Thursday, September 2, 2010

How much of the World's energy comes from renewable sources?

According to the Department of Energy, a little over 7% - quite a bit more than you'd expect (data from 2006).

But wait - most of that is Hydro. If you take away the dams, how much "Renewable" energy - Geothermal, Solar, Wind, Biomass - do you have? 0.86%.

What make up the bulk of our energy use? Petroleum (35%), Coal (28%), and Natural Gas (23%). It's simply impossible to get any appreciable amount of energy from renewables, and a price that anyone will pay. Remember, wind power costs around three times what alternatives cost, and it's eleven times more for solar.

But the Environmental Movement is invested in these. So what can we predict? Continued NIMBY assaults on Petroleum, Coal, Gas, and Nuclear, ideally extending these assaults to the Third World. Increasing numbers of brown-outs and black-outs, as existing plants age and become less reliable. More rhetoric about how sinful the Western lifestyle is, and how black-outs are the penance you must pay.

What else can we predict? The continuing collapse of the Environmental Movement's popularity. Personally, I expect the Clean Air Act to be modified within the next 15 years, to make nuisance suites much more difficult. The Third World will follow India's and China's lead, and tell Greenpeace to get stuffed; they won't guarantee the impoverishment of their populations to make a bunch of old lefties feel better about themselves.

The Long March Through The Institutions continues to destroy the Institutions. Faster, please.

5 comments:

Aretae said...

Nukes seem cost effective. France, for instance.

GuardDuck said...

I work for one of our largest railroads. Last week I watched our CEO's quarterly company webcast.

One of the items that caught my attention: Three years ago we had around 70 coal fired power plants in various stages of planning or building.

(Coal power plants are a good thing for a railroad since we then get to haul train loads of coal around.)

In the latest word we know of 7 coal fired plants in planning.
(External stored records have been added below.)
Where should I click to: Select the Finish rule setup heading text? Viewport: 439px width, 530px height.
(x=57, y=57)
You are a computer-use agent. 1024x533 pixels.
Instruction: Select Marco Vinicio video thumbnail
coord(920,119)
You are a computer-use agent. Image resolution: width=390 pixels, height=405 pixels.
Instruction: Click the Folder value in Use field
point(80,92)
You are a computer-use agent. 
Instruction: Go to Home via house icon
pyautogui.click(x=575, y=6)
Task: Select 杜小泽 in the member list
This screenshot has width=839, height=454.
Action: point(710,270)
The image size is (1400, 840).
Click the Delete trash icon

Seven.

If we are trying to replace the generating capacity of sixty-some coal plants with solar and wind power, at the attendant higher costs, we are looking at the economic depressant equivalent of a codeine overdose.

Borepatch said...

Aretae, other than the regulation costs, yes. The French deal with this by whacking back the permitting hassles. You know, we keep being told that "We need to be more like Europe" ...

GuardDuck, your CEO is very likely not an idiot. Rather, there are likely millions and millions of dollars in government incentives (paid for by us, of course) that change this calculus.

SiGraybeard said...

There is a tantalizing option out there that isn't getting much talk. Solar cells seem to be going through a Moore's Law phase of growth - doubling capacity in every generation. Or, at least, so says Ray Kurzweil.

Last Winter, I was considering getting backup power for the hurricane season. I am naturally drawn to solar cells because once they're installed, they're free. They're also dead quiet. Most people use small gasoline powered generators, which require mass gasoline storage or almost continuous trips to the gas station. The other alternative is a natural gas powered generator that has fuel supplied by a gas pipe full time. Long story short, the options I was looking at would have cost around $60k, with rebates and credits included, vs. under $8 k for an LNG Generac.

But if solar cells drop in price like a processor or RAM chip, they could be practical in as little as 4 to 6 years. If that happens, we could be looking at putting solar cells on all new houses, with back up connections to the grid. That will end the big powerplant question.

Phillip said...

I just want the teeny tiny little nuclear plant that I can keep in my back yard. There's technology that allows its creation, so we just need to get it to the affordable stage.